- Cohort Leadership
- Conversations of the West: Antiquity & the Renaissance (literature)
- Calculus II
- Commerce & Culture (writing)
- Financial Accounting
- Business & Its Publics
- World Cultures: Russia since 1917 (history)
- Advanced Japanese I
- Information Technology
- Foundations of Financial Markets
- Managerial Accounting
- Entertainment & Media Industries
- Film Distribution & Finance
- Elementary Russian I
- 20th Century Theatremakers (drama)
- Organizational Communication
- Introduction to Marketing
- Beginner Korean III (Intermediate Korean I)
- Business Law
- Operations (business)
- Economics of Global Business
- Intermediate Chinese II
- Entertainment Accounting
- Consumer Behavior
- International Studies: Asia (Singapore) (business)
- TV Management
- TV Nation: Inside & Outside the Box
- Advanced Chinese I
- Marketing Research
- Legal Aspects of the Entertainment Business
- Professional Responsibility & Leadership (ethics)
- Producing for TV
- Intermediate Korean II
- Management & Organizational Analysis
- Private Voice Lessons
- Globalization & the Entertainment Industry
- Technology & its Impact on Entertainment
The ones in bold are the courses I really enjoyed attending and didn't consider a chore. I realized that they all fall under liberal arts pursuits: 6 language courses, 1 ethics, 1 writing, 1 history, and 1 literature.
I wonder, would I have not looked upon my past 4 years with disdain if I had gone to a liberal arts school?
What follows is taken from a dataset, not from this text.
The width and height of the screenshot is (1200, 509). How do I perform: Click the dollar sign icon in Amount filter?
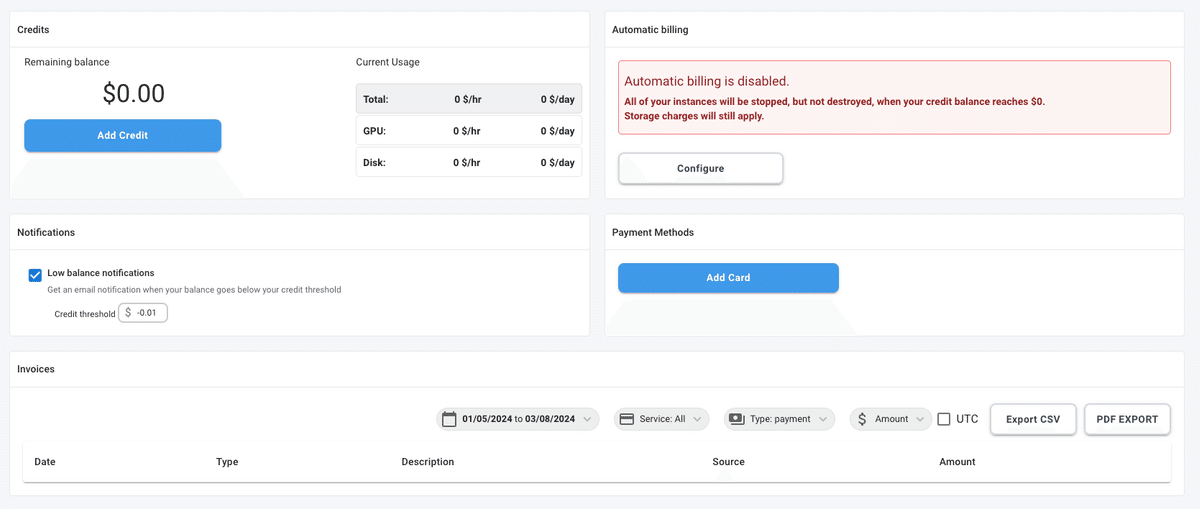pyautogui.click(x=862, y=419)
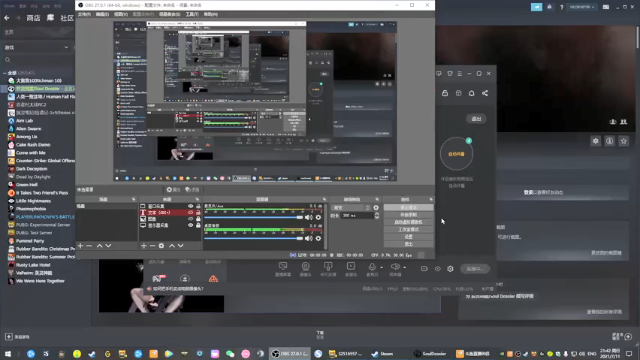Move selected source up with arrow

(172, 246)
But then again, I know myself. The reason I enjoyed these classes so fondly is most likely because contrasted against my dull business classes, these liberal arts classes really allowed me to exercise the more interesting side of my brain, the side of my brain I'm rarely allowed to access in the money-driven, practical, low-risk environment that my parents and business school have created for me. Even though I was taking other classes that interested me and were "practical" (i.e. my entertainment classes), they still felt like necessities because I had to be actively pursuing a career.
Thus, having these "irrelevant" classes peppered into my schedule every semester allowed me to stay sane. But to be honest, I probably wouldn't enjoy myself all too much if I had to write all those essays and theses every semester that the liberal arts student is regularly bombarded with.
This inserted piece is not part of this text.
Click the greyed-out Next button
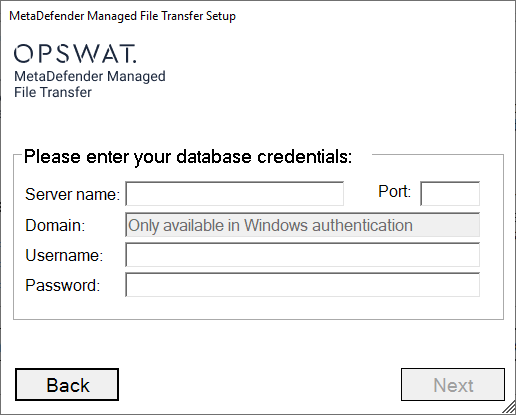pos(453,385)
Plus, pepper tastes terrible by itself.
Classes I still want to take:
-James Joyce class, specifically on Ulysses, because I really could never get through that book and properly enjoy it myself if I didn't have a professional guide me through it, and it's just sitting on my shelf, still brand new. My ideal syllabus: chapter deadlines, regular discussions, but no essays
-Philosophy class. The reason I enjoyed my ethics class is because it's so interesting discussing different ideas of the world and everyone sharing their own viewpoints. I'm always interested in how others think because it really helps me understand, not anything in particular, just understand. My ideal syllabus: lectures; discussions; journal entries with no guidelines, just to write, in lieu of essays. I actually bought a philosophy book today because it was on sale at Barnes & Noble and the closest thing I could get to learning about it.
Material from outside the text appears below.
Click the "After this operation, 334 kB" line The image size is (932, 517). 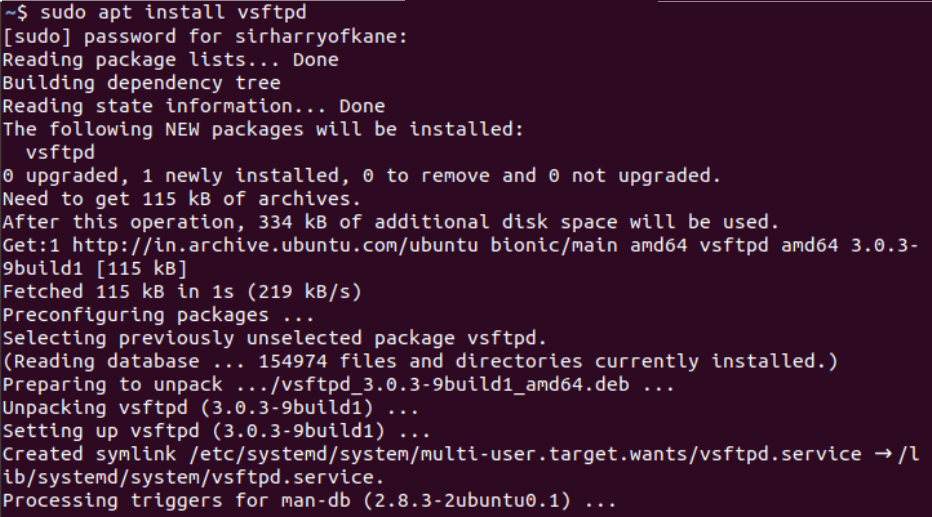[x=390, y=222]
-Infinite Jest class. Does this exist anywhere? I've read maybe the first 80 pages or so on my own (with the help of the David Foster Wallace dictionary) and really appreciate Wallace's usage of words, but like Ulysses, I don't feel like I'm properly appreciating the novel as a whole. My copy is literally sitting right next to an untouched Ulysses. My ideal syllabus: see James Joyce class
-More language classes, of course. If I could only choose one thing on this list to take, it would most definitely be more language classes.